A senior DHS official said the agency is in the final stages of evaluating almost 1,000 applicants and plans to make job offers before the end of 2022. The official, who requested anonymity to discuss the agency’s initiatives, said DHS hopes to have these new hires in place in January at headquarters and within the component agencies.

“Our starting point is to hire between 50 and 100 at first, but depending on the quality of the candidates, we are looking to use our flexibilities to hire many more,” the official said. “We have several hundred roles we need to fill across the department.”

DHS announced the “technologist hiring initiative” in September at the GS-14 or GS-15 grade levels with a salary offering range of $95,973 to $176,200. The agency specifically sought people with skillsets around senior product manager and human-centered designer as well as software engineering and data science.

The hiring initiative is part of several ongoing efforts across DHS to meet the goals of President Joe Biden’s executive order detailing how agencies need to improve their customer experience.
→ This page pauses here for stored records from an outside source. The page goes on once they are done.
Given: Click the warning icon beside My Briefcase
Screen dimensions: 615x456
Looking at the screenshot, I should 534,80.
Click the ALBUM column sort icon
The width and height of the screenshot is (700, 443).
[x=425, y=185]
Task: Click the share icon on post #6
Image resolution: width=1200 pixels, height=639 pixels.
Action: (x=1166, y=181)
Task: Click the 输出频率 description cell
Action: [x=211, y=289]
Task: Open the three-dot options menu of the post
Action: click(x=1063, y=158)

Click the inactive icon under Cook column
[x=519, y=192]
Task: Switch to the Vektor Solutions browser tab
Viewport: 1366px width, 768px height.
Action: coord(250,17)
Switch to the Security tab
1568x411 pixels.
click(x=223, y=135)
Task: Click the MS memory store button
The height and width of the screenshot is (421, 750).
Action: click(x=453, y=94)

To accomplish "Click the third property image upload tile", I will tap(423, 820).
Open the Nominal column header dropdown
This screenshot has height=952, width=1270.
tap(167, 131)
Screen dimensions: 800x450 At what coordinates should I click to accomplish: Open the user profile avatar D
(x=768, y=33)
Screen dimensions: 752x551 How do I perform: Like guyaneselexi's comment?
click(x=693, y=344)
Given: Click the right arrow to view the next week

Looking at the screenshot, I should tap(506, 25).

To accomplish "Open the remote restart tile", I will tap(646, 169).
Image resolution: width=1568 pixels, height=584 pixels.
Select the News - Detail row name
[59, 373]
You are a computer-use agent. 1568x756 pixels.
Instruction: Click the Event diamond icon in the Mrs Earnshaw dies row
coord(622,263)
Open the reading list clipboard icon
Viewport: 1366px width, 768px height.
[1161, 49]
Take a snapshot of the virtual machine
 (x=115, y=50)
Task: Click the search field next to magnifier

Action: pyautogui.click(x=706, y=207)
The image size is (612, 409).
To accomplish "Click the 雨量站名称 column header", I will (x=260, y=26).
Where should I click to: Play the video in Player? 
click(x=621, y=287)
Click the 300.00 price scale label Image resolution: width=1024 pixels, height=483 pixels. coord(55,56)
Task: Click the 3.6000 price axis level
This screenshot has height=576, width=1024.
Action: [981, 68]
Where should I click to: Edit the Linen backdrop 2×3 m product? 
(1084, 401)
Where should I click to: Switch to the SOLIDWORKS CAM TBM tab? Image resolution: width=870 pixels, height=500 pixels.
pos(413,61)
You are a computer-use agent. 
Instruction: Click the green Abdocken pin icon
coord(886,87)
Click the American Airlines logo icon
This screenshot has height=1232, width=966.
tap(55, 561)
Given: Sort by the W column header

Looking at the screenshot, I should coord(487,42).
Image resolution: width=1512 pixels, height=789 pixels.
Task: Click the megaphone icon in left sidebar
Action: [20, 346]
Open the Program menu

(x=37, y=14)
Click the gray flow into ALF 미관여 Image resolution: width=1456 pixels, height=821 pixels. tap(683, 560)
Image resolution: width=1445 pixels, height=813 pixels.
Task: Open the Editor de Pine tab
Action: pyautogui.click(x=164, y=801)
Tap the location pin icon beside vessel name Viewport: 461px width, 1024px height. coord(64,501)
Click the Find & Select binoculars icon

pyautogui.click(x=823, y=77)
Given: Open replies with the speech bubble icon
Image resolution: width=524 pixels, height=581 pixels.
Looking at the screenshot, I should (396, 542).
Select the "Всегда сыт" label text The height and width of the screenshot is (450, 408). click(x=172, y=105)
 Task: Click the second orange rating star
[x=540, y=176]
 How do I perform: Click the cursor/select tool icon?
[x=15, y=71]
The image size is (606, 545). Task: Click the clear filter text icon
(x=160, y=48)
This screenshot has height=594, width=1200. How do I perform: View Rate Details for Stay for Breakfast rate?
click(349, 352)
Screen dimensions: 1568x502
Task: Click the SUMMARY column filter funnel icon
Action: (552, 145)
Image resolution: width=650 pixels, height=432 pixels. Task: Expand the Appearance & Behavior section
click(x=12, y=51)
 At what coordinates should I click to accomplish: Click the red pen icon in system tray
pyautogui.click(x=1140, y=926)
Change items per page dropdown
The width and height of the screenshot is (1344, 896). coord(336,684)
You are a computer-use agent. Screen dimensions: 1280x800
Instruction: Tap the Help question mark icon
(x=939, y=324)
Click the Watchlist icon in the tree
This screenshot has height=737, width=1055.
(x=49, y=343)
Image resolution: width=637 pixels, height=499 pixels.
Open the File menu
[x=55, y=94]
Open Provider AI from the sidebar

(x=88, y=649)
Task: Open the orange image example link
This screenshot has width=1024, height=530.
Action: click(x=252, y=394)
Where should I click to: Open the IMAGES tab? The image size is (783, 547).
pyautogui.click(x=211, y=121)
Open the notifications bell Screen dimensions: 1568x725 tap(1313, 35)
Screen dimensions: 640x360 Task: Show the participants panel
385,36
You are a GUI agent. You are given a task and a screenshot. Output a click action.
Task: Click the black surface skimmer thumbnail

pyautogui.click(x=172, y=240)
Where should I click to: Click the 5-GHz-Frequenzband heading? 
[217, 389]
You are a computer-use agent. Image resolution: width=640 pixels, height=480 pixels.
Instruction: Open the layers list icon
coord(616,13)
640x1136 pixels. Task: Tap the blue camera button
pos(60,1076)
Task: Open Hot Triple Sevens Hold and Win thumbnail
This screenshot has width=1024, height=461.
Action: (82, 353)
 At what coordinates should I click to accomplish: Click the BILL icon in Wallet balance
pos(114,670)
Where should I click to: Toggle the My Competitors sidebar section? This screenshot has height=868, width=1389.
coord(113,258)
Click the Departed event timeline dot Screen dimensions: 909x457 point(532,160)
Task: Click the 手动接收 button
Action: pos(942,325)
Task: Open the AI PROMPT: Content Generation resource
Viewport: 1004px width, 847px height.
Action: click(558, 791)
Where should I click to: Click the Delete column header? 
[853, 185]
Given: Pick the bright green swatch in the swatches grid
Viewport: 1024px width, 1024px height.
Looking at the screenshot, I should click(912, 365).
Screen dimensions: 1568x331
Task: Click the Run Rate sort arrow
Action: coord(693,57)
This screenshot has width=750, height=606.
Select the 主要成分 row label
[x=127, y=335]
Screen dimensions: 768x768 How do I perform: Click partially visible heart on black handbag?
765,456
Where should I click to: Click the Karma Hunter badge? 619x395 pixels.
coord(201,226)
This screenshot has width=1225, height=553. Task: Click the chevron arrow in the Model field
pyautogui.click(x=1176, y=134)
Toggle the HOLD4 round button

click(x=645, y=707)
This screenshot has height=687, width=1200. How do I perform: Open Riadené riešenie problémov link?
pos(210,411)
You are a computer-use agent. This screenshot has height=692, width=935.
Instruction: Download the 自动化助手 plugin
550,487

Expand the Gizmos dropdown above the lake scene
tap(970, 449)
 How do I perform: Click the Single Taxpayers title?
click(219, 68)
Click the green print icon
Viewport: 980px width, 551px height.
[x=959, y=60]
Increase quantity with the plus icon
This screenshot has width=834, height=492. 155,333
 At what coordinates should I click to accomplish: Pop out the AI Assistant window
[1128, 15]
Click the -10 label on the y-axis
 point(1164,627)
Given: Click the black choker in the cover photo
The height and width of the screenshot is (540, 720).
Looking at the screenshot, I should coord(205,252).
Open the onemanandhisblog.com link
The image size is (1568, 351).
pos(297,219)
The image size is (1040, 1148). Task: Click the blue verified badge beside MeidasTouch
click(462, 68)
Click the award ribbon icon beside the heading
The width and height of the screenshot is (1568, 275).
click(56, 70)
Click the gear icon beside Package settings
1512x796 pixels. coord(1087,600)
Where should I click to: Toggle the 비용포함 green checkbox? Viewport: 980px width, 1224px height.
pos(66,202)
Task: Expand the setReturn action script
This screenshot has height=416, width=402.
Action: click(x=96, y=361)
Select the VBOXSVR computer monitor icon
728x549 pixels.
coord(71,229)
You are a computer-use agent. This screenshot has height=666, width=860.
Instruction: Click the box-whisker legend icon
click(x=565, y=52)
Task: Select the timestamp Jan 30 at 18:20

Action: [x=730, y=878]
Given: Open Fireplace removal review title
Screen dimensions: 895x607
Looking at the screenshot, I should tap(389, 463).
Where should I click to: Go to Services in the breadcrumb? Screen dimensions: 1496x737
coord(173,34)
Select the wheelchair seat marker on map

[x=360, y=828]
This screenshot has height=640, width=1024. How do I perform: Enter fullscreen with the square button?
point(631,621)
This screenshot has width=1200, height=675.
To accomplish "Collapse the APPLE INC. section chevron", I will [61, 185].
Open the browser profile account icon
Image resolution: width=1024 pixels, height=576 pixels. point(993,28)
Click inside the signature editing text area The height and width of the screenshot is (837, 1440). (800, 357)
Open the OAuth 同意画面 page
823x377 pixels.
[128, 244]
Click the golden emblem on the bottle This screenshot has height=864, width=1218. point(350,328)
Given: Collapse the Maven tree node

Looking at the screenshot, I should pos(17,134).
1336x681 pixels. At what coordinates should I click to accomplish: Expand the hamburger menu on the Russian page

Dec. 13 is the one-year anniversary of that executive order.

“Through the talent and dedication of the department’s employees, we have made significant progress modernizing our delivery of services by harnessing technology and other innovations,” said Secretary Alejandro Mayorkas in a statement. “There is more work to be done, as we continue to improve the customer experience for the millions of individuals with whom we interact every day, while advancing equity, protecting individuals’ privacy rights and civil liberties, and increasing our openness, transparency, and accountability.”

One of the goals for the hiring initiative is to help DHS create a more consistent and standard approach to customer experience.

The senior official said the need for more formalized structures isn’t necessarily new to the agency, but the EO has helped drive home the point.

A recent set of recommendations from the Homeland Security Advisory Council added more fuel to this CX fire.

The report recommends DHS can “create accountability for customer experience” by creating a CX office at DHS headquarters. The organization would “encourage a customer experience culture change and collaboration across DHS and serve as a valuable resource for training and CX principles.”

The senior official said DHS is exploring how best to set up a dedicated customer experience office in headquarters and what this idea would look like for the components.

“We have incredible talent around customer experience across the organization, but it may be a CX team that is more focused on addressing contact and calls coming in and not in a position to work on core service delivery. In other cases, it may be within the IT team and doing good for IT services, but doesn’t extend to in person or on paper services,” the official said.

DHS says every component has dug into the CX challenge over the last year in a new way.

From the Transportation Security Administration’s pilot to accept mobile driver’s licenses at checkpoints in Arizona, Colorado and Maryland, which lets travelers tap their phones to go through airport security, to FEMA simplifying policies for disaster survivors to prove their residency or home ownership when applying for assistance, DHS says it is attempting to remove administrative barriers, increase equity, build trust and strengthen security.